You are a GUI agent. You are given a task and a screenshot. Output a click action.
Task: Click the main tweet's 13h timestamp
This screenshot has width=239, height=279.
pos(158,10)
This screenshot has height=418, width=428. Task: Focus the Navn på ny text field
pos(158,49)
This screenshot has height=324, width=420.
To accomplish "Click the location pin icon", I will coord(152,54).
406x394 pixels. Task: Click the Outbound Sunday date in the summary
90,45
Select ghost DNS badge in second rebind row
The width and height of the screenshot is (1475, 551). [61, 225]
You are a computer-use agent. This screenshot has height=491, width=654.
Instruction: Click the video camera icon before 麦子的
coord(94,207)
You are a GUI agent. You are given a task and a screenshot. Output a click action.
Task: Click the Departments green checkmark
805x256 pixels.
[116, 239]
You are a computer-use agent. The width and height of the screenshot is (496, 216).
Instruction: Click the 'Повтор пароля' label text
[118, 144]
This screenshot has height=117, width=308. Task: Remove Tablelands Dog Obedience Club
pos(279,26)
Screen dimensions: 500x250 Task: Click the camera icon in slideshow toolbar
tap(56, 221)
━━━━━━━━━━━━━━━━━━━━━━━━━━━━━━
PROBLEM DESCRIPTION:
Search the listing for the word "agent" and return each line that holds it.

TASK RESULT:
You are a GUI agent. You are given a task and a screenshot. Output a click action.
You are a computer-use agent. This screenshot has height=491, width=654.
You are a GUI agent. You are given a task and a screenshot. Output a click action.
You are a computer-use agent. The width and height of the screenshot is (496, 216).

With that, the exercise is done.